Selon les chiffres de l’Office des changes, le marché des abrasifs flexibles représente environ 65 millions de dirhams d’importations pour 880 tonnes importées, c’est un marché considéré comme plutôt stable en volume. Les sociétés marocaines importaient jusque-là principalement d’Italie, de France, d’Allemagne et d’Espagne. Ces 4 pays, même s’ils représentaient encore 55% des importations en tonnage en 2020, voient leurs parts de marché respectives s’effriter, alors qu’ils détenaient encore 67% du marché en 2018. Dans le même temps, les importations depuis la Chine passaient de 8% en 2018 à 18% en 2020.

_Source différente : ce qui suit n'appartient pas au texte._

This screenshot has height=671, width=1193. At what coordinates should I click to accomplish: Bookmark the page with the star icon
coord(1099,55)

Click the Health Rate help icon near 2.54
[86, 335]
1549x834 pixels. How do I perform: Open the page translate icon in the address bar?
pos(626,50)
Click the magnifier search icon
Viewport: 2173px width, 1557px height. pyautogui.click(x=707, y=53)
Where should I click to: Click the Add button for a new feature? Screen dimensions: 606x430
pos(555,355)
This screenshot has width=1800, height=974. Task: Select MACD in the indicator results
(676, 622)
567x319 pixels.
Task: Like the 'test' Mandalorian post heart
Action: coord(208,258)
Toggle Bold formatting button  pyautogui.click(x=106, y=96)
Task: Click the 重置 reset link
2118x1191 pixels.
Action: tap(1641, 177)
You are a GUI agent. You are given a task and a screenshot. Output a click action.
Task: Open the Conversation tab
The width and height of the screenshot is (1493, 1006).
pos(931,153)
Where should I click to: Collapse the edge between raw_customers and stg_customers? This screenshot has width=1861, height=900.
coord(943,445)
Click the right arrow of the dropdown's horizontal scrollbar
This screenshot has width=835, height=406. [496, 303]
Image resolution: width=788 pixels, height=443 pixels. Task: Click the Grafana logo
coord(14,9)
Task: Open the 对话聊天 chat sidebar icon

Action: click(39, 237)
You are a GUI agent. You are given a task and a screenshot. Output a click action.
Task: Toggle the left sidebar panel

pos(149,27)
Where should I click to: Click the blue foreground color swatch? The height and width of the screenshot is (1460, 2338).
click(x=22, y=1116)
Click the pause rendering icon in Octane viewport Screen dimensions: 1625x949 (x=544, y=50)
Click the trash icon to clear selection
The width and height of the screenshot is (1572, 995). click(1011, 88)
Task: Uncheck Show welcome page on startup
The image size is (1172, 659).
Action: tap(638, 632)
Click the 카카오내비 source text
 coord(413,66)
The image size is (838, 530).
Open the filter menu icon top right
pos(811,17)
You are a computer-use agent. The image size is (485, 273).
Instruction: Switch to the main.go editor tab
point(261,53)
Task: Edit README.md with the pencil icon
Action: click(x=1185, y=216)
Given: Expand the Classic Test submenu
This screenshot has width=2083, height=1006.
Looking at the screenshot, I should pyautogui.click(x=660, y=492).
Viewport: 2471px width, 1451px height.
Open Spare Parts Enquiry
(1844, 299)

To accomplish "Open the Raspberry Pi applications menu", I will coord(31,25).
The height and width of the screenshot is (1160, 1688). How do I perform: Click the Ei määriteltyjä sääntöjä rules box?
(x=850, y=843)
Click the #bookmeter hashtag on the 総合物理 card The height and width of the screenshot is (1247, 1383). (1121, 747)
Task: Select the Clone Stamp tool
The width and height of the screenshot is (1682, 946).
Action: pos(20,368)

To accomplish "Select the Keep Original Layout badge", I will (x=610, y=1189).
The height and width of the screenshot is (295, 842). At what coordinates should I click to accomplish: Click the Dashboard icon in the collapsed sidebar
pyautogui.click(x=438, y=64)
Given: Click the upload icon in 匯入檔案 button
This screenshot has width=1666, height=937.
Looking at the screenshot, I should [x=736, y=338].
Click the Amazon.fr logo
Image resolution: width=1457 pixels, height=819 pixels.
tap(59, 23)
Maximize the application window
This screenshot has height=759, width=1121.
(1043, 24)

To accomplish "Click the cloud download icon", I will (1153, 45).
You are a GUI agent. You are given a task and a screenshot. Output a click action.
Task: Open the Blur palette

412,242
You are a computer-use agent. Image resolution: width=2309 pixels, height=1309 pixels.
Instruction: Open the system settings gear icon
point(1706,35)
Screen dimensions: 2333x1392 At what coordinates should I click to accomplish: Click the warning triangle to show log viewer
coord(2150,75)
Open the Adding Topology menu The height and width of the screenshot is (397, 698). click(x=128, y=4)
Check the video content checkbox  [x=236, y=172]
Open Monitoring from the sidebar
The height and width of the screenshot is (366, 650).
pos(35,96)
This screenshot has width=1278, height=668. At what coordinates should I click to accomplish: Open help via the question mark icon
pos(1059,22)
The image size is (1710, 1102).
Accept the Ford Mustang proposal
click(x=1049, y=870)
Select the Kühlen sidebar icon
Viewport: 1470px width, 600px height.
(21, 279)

Pour les «masking tape», ces rubans adhésifs utilisés dans l’industrie, les importations représentent, en 2020, 5.388 tonnes pour une valeur de 128,5 millions de dirhams, c’est un marché en croissance : +7,6% en 2019, +1,5% en 2020 malgré la pandémie. Les importations sont réalisées principalement d’Allemagne et d’Italie, ces 2 pays représentant 62% des importations en 2020. Plus généralement, il s’agit de pays européens exportant dans le cadre de l’Accord de libre-échange. Les produits en polypropylène (CPP, CPE) représentent des montants bien plus significatifs. En effet, près de 1,2 milliard de dirhams ont été importés en 2020, représentant 52.319 tonnes. L’Espagne et l’Arabie saoudite représentent 41,3% en tonnage de nos importations. Plus généralement, nos fournisseurs sont européens ou moyen-orientaux.

Vous êtes présents au Mali. Qu’en est-il pour le reste de l’Afrique ?

Nous avions fait une tournée au Sénégal, au Gabon et en Côte d’Ivoire. Partout, nos produits étaient vivement recherchés. Mais l’infrastructure nous fait défaut. Les clients européens peuvent prendre des palettes depuis le Maroc, alors que pour les clients de l’Afrique subsaharienne, il faut commander au moins un conteneur entier. Il y a, en fait, une problématique de l’offre sur l’Afrique qui n’est pas au point au Maroc.

Que suggérez-vous pour y remédier ?

La constitution de consortiums d’exportations qui rassembleraient des industriels qui sont plus ou moins dans le même domaine. Je sais que le ministère de l’Industrie a essayé, mais les industriels marocains ont du mal à y parvenir.